Guy Boley a été funambule avant d'être écrivain. C'est cette expérience qu'il raconte à Pierre Michon, qu'il admire tant, et qui va rapprocher les deux auteurs dans leur conception de la littérature. Un recueil aussi court qu'éblouissant.

Quel bel hommage à la littérature, à la lecture et au livre! Cette lettre à Pierre Michon est en effet bien davantage qu'un message admiratif d'un écrivain à un confrère. Avec sa plume toujours aussi allègre, le Fils du feu, se raconte autant qu'il dit le bonheur de lire Pierre Michon. C'est l'histoire d'un jeune homme saisi par la force des mots: «Je me suis mêlé d'écrire et je me suis mêlé de lire. J'ignore pourquoi. Quand j'étais gosse, il n'y avait aucun livre, chez nous, à la maison; c'est moi le premier qui les ai amenés, ces bâtards, sous le toit familial. Première paye et première engueulade, parce que j'avais acheté «des conneries» plutôt que de l'utile. Je devais avoir dans les quinze ans. Ma première connerie fut un livre de Victor Hugo: Les Contemplations. Je le possède encore. Couverture rouge, toilée, j'avais dû payer ça la peau du cul.»
Après Hugo, bien après, il y eut donc Pierre Michon. L'auteur des Vies minuscules venait à Dijon dédicacer son dernier livre et participer à une séance publique à l'université. l'anecdote veut que Guy Boley ait été le seul lecteur qui se soit déplacé à la librairie pour retrouver l'écrivain derrière sa pile de livres. L'occasion d'échanger quelques bribes de vie et de réfléchir à ce paradoxe: plus l'auteur écrit bien et moins le public se presse pour le rencontrer. Guy a donc choisi de prendre la plume pour dire à Pierre combien il avait compté pour lui, maintenant qu'il avait arrêté de se promener sur un câble d'acier. Treize fractures auront eu raison de ce métier physique qu'il voit pourtant proche de celui de son destinataire. «C'est aussi ample, aussi généreux, aussi dangereux, aussi irraisonnable, aussi beau, aussi terrible, aussi orgueilleux et aussi inutile que l'écriture. Et l'on y accède par le même désordre de chemins.»
Des chemins qui mèneront l'un est l'autre au bord du précipice, mais surtout à des oeuvres majuscules comme Quand Dieu boxait en amateur pour Guy Boley ou Les Onze pour Pierre Michon.

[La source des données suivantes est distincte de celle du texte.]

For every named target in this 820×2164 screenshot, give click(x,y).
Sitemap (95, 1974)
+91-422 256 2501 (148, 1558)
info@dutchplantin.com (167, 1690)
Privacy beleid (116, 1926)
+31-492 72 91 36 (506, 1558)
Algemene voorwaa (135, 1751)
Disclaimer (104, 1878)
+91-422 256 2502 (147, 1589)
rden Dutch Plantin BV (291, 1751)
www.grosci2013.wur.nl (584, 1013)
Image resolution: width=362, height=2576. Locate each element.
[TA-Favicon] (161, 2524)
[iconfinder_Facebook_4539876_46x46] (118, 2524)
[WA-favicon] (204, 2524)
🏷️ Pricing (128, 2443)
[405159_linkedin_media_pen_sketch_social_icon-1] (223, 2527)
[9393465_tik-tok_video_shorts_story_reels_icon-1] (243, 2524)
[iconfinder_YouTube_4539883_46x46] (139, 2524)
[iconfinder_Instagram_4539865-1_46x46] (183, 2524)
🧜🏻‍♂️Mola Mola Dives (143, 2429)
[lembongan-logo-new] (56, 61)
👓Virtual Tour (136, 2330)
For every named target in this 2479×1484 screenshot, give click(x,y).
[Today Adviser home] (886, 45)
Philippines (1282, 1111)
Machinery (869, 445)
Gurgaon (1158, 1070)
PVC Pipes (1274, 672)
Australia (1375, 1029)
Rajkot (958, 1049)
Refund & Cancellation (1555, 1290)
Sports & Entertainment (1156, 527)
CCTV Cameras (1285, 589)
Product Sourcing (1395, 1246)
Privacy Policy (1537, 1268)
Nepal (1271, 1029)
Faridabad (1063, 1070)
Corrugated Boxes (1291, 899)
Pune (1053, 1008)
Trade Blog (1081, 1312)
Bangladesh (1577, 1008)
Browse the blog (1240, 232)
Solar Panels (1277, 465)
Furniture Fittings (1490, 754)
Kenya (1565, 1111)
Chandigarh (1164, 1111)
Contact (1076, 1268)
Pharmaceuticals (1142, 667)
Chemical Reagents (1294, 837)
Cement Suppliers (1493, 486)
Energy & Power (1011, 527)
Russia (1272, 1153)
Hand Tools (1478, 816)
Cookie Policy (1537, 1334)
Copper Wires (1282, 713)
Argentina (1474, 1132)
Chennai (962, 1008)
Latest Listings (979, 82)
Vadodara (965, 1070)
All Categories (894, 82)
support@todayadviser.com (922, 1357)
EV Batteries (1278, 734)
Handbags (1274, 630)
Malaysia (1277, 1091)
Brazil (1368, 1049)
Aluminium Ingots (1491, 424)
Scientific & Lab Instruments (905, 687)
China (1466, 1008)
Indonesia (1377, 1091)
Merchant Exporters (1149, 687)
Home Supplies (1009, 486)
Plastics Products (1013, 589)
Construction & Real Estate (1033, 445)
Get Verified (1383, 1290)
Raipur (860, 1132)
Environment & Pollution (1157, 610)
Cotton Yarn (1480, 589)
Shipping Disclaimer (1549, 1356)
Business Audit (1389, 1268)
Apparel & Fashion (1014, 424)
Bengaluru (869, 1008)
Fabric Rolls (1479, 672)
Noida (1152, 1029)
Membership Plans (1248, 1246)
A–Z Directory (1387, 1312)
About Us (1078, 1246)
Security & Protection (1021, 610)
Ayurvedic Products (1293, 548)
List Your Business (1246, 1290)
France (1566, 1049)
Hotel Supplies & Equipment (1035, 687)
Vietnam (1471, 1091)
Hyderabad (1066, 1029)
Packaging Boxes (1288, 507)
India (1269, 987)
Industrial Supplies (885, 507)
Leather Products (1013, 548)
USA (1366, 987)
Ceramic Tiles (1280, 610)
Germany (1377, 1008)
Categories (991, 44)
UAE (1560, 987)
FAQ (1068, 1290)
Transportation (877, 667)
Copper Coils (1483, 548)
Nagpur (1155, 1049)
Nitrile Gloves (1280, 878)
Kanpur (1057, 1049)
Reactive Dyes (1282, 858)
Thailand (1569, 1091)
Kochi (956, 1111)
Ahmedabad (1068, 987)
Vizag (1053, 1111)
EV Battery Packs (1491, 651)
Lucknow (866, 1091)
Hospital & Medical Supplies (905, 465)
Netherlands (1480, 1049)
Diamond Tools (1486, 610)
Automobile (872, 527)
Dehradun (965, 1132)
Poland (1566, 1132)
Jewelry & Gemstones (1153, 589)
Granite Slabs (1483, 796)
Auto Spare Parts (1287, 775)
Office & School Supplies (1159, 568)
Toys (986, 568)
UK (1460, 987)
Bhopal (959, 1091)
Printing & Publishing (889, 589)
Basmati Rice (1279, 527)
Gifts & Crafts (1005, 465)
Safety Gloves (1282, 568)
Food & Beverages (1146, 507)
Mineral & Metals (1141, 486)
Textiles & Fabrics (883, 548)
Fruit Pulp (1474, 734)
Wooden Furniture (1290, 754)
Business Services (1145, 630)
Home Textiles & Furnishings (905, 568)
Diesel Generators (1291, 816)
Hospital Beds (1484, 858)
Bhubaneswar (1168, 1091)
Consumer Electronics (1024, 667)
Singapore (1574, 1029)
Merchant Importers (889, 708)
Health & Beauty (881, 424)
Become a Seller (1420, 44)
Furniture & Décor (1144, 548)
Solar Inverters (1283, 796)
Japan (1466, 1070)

En lisant Guy Boley mais aussi la missive de Pierre Michon en réponse à celle de son admirateur, on se dit qu'il n'y a pas de poète maudit et encore moins de parcours d'écriture tout tracé. Il n'y a que de la passion. de l'envie impérieuse de transcender une vie misérable en oeuvre d'art. C'est magnifique et bouleversant. C'est aussi une belle invitation à (re)découvrir deux oeuvres majeures de notre littérature contemporaine.

Lien : https://collectiondelivres.w..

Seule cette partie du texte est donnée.